Rachel M. Frank, MD, is a PGY-5 resident at Rush University Medical Center. She will be doing a sports medicine fellowship at Rush. Jeremy M. Burnham, MD, is a PGY-5 resident at the University of Kentucky. He will be doing a sports medicine fellowship at the University of Pittsburgh Medical Center.


  1. Nute DW, Kusnezov NA, Dunn J, Waterman BR: Complication and Re-operation Rates Following Pectoralis Major Tendon Repair in the Young Active Population.2016 AAOS Annual Meeting, Paper 328.
  2. Millett PJ, Greenspoon JA, Horan MP: Survivorship after Arthroscopic Management of Glenohumeral Osteoarthritis with a Minimum 5- year Follow-up. 2016 AAOS Annual Meeting, Paper 322.

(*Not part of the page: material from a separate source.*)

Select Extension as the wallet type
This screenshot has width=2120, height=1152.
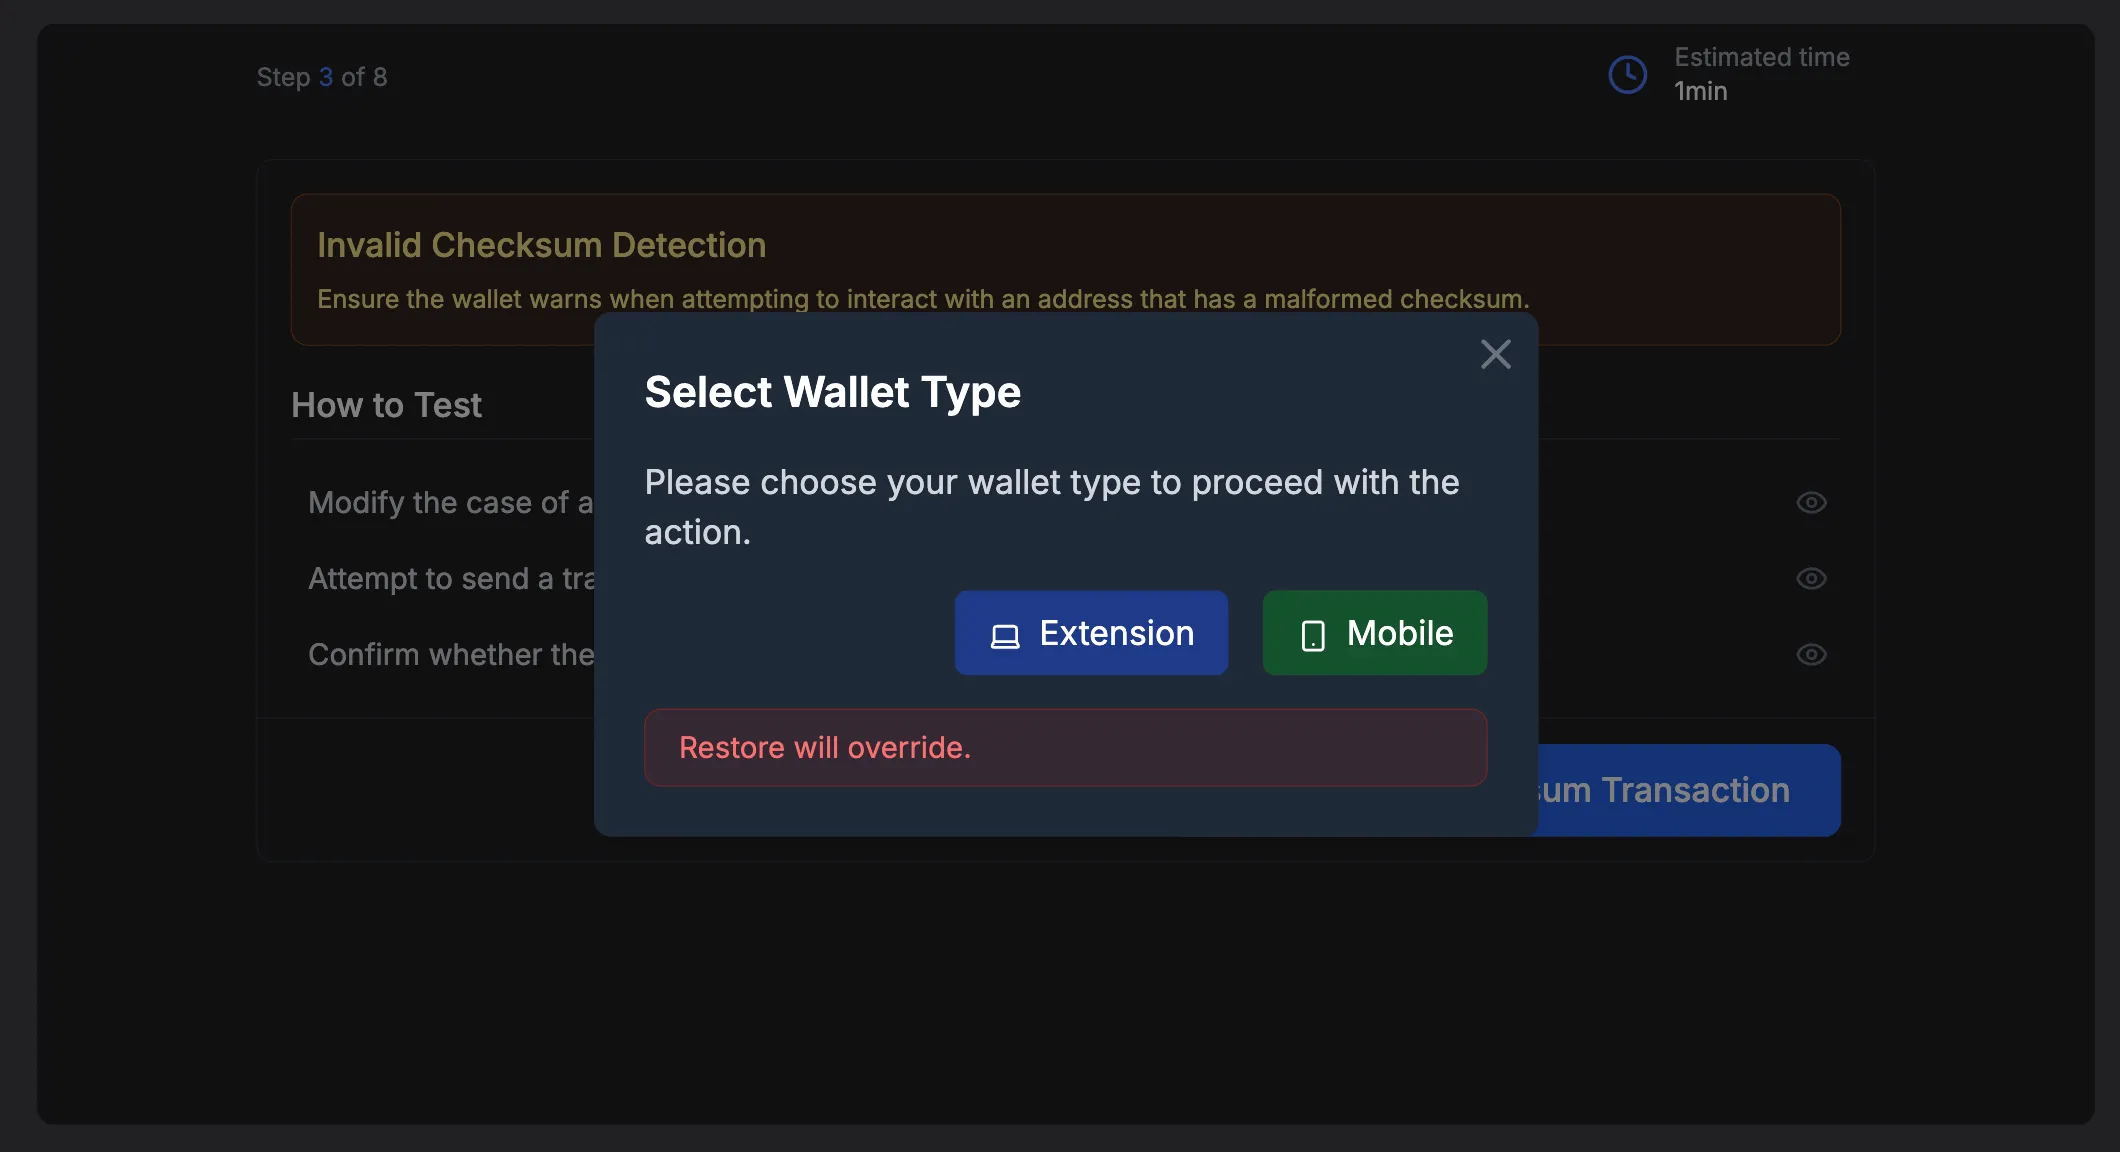click(1090, 633)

  3. Yang J, Mazzocca AD, Cote M, Edgar C, Arciero RA: Recurrent Anterior Shoulder Instability with Combined Bone Loss: Results with the Modified Latarjet Procedure. 2016 AAOS Annual Meeting, Paper 706.
  4. Neumann JA, Reay KD, Zgonis MH, Mayer SW, Boggess B, Toth AP: Interposition Porcine Dermal Matrix Xenografts: An Alternative to Traditional Treatment of Massive Cuff Tears. 2016 AAOS Annual Meeting, Paper 713.